Court held that the petitioner has a legal right for the performance of a legal duty from the Sri Lanka Medical Council (first respondent), to provisionally register her under Section 29 (2) of the Medical Ordinance as amended, since she has fulfilled the necessary requirements under the said Ordinance.
Accordingly, Court granted a writ of Certiorari quashing the decision of the Sri Lanka Medical Council to refuse provisional registration to the petitioner, a writ of Mandamus compelling the Sri Lanka Medical Council to register the petitioner provisionally as a medical practitioner in terms of Section 29 (2) of the Medical Ordinance as amended and a writ of prohibition preventing the Sri Lanka Medical Council from refusing to register the petitioner provisionally as a medical practitioner in terms of Section 29 (2) of the Medical Ordinance as amended.
President’s Counsel Romesh de Silva appeared for the petitioner while President’s Counsel Ikram Mohomed appeared for the first respondent and President’s Counsel Faisz Mustapha appeared for the second respondent.
A student at the SAITM expressed his views to the media noting that the Sri Lanka Medical Council should grant them provisional registration.
Attorney-at-Law T. M. Tennakoon also expressed his views saying that overseas travel for medical education purposes can be hauled and as a result the country’s resources and money will remain in the country, as the degree can be obtained from Sri Lanka itself.
“As a free nation we commend the free education which has been given to us living in this country. We see this as an important milestone”, he added.
The Secretary at the Government Medical Officers’ Association (GMOA) Dr. Navin de Zoysa expressed criticism stating the SAITM students do not have the required standard to provide medical services in the country’s health sector.
Furthermore, he said they have decided to convene an emergency central working committee meeting which will be a crucial one where several important decisions will be taken on behalf of the patients of the country.

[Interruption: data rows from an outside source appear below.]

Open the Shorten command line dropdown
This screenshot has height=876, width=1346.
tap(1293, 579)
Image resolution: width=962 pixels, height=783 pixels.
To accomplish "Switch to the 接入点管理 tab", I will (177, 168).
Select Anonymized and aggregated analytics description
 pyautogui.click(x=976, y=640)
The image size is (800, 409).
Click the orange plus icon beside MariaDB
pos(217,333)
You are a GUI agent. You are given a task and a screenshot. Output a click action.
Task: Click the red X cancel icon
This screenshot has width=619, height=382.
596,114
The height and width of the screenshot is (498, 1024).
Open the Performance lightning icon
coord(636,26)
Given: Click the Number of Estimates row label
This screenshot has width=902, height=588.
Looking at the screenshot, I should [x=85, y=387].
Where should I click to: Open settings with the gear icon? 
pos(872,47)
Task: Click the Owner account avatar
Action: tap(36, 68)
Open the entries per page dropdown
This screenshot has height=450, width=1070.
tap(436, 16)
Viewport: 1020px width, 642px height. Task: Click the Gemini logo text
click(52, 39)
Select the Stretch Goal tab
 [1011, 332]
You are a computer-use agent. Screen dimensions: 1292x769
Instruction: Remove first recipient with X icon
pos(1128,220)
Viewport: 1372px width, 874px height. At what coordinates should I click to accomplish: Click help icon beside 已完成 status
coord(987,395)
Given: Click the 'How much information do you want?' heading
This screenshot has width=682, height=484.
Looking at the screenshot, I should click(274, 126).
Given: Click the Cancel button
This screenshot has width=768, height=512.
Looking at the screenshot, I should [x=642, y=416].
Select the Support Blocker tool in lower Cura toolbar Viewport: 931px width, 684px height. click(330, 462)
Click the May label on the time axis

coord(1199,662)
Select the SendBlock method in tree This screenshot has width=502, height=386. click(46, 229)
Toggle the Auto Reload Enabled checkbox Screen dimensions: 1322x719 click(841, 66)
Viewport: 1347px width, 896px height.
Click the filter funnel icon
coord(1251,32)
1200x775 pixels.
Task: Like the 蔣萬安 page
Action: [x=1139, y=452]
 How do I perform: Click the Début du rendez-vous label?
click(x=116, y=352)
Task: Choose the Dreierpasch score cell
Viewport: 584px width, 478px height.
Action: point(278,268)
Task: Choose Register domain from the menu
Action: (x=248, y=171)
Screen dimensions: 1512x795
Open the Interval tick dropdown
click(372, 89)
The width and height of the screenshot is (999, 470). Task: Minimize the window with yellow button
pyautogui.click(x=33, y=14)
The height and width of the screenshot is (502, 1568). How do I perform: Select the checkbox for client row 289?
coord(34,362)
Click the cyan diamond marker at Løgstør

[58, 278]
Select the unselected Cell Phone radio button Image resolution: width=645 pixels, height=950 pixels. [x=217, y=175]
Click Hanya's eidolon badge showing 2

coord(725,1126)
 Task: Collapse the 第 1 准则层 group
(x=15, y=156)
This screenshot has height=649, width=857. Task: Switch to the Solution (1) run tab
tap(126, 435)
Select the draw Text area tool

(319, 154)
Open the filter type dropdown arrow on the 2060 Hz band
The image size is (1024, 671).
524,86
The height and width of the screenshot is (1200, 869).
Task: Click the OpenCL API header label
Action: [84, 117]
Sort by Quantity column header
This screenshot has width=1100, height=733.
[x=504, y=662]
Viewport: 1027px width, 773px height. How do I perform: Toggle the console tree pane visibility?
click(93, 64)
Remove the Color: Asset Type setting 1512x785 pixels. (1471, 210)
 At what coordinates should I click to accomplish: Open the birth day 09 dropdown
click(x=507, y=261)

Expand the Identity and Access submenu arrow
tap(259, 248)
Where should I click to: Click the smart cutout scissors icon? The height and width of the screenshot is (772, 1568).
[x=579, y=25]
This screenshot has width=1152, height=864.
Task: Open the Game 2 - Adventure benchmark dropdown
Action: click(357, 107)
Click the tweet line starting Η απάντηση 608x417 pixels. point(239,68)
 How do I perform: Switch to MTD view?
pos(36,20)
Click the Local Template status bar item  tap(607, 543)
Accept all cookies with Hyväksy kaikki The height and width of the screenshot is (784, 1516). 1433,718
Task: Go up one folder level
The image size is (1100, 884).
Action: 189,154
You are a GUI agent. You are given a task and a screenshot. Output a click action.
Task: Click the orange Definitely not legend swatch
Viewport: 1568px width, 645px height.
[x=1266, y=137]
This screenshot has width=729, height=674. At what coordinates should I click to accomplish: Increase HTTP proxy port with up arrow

A group including state university medical students and officials of the Government Medical Officers’ Association were present in the court premises when the order was issued.
A small group staged a silent protest close to the court complex, against the right for SAITM students to provisionally register with the Sri Lanka Medical Council.
Meanwhile, several other protest movements were held in different areas including the National Hospital in Colombo.